Saturday, December 11, 2010

It's Your Ego

      If there was one person I'd love to have coffee with, it would be Sigmund Freud. I have always been so engaged in anything he's studied or theorized. Sigmund Freud brought us the three different parts of our mind to understand. He gave us these three components of level of awareness. The fist level he calls The conscious mind. This is where we are right now, we are paying attention to what is happening to us at this very moment. An example would be you reading what I'm writing. There is a Pre-conscious mind according to Freud we all have. This would be an example of things we are aware of but really not paying too much attention to at the moment. Perhaps the television is on in the background when you're reading this? That would be your Pre-conscious mind, you know the TV is there yet it has no interference to what you're doing now, like reading my post. We also have a subconscious mind.
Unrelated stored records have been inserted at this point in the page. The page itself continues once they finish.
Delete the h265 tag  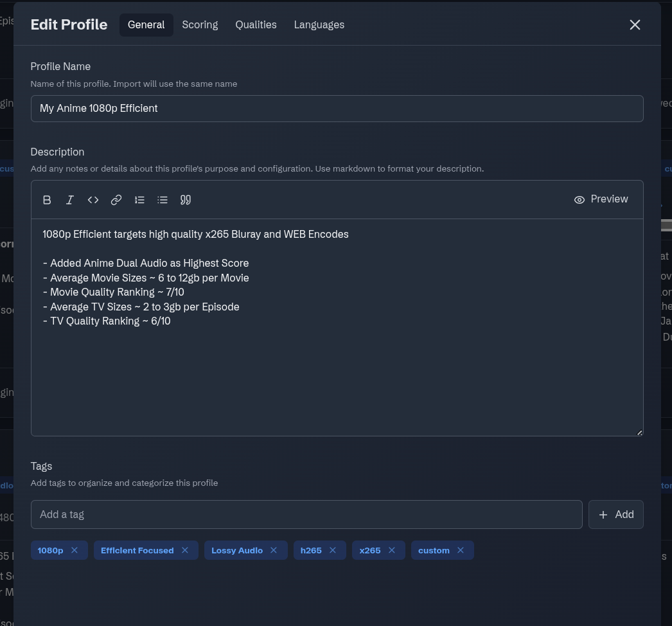click(333, 550)
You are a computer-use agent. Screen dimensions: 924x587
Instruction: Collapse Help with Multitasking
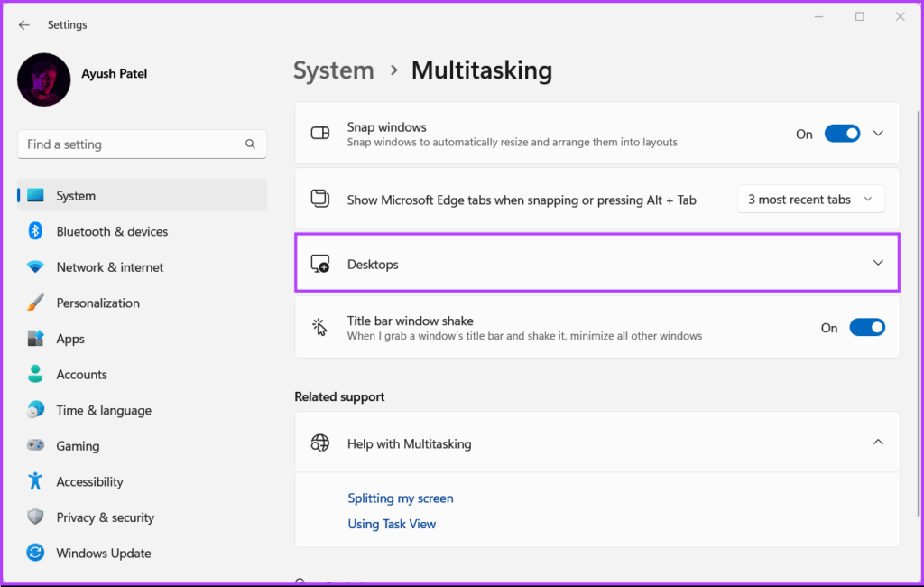(x=877, y=443)
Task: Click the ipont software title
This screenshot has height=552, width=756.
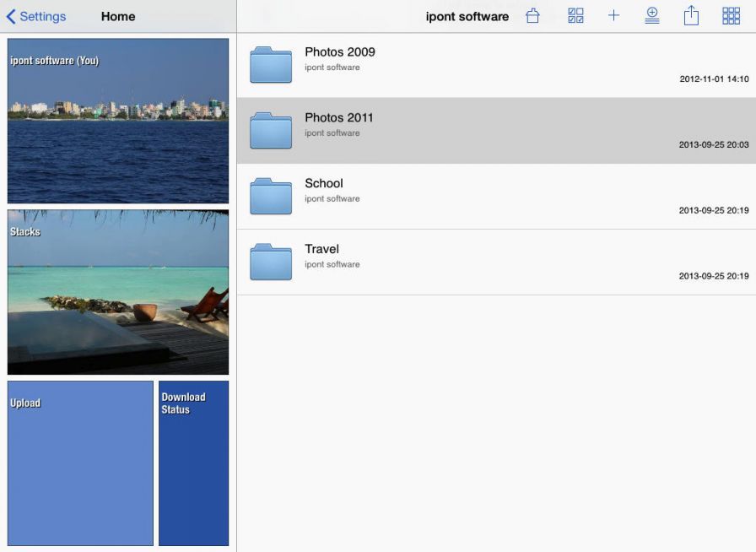Action: [x=467, y=16]
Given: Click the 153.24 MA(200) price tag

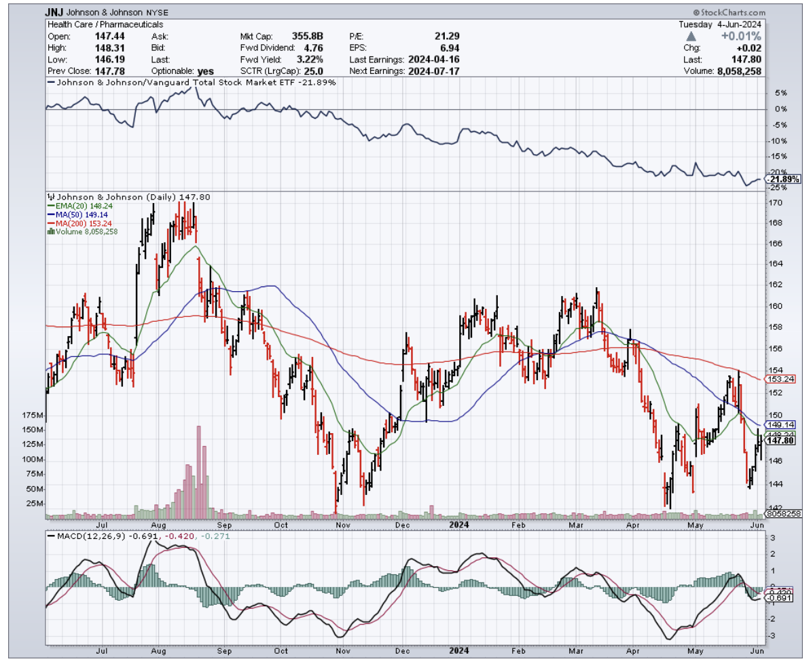Looking at the screenshot, I should 779,379.
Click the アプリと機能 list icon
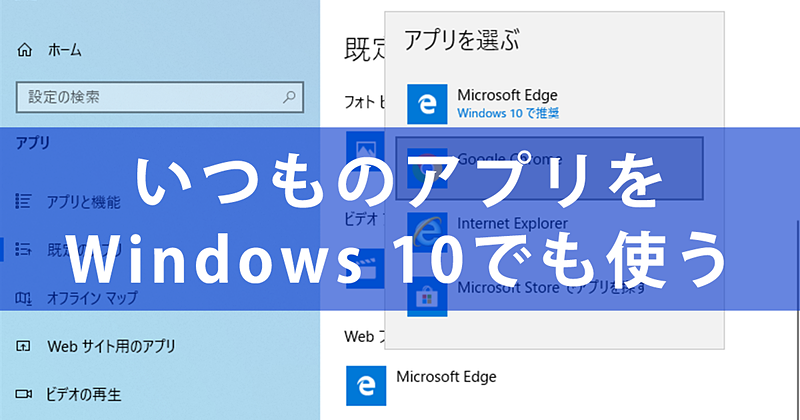800x420 pixels. pos(24,202)
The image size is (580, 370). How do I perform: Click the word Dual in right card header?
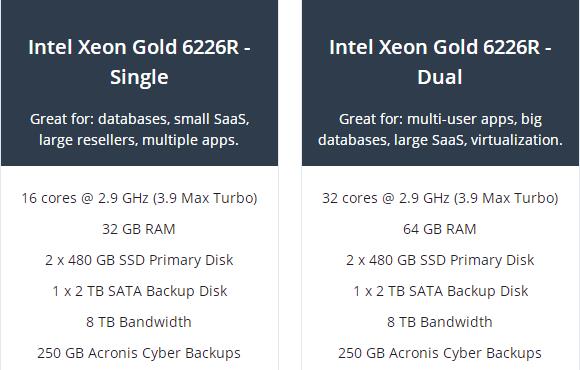point(440,77)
      Freud believed this level of our awareness is “the process and content are out of direct reach of the conscious mind. The subconscious thus thinks and acts independently.” (Bannister, 2008). Interesting factor, Freud thought this part of the mind is where the most of our uncontrolled behavior is driven from. He felt this is where we do most of our thinking. My question is, if he felt this was mostly the cause of our behavior controlled or uncontrolled, then we must be living in a mostly subconscious state? Although, “more recent research has shown that the subconscious mind is probably even more in charge of our actions than even Freud had realized.” (Bannister, 2008). My question still remains.

      I'm not sure if this is a good thing or a bad thing that Clinical psychologist Don Bannister described Freud's position on the human personality as being. I wonder how it would effect someone today if someone said this about another person. Would it be a compliment or a put down. Clinical psychologist Don Bannister said this about Sigmund Freud. "...basically a battlefield. He is a dark-cellar in which a well-bred spinster lady (the superego) and a sex-crazed monkey (the id) are forever engaged in mortal combat, the struggle being refereed by a rather nervous bank clerk (the ego)."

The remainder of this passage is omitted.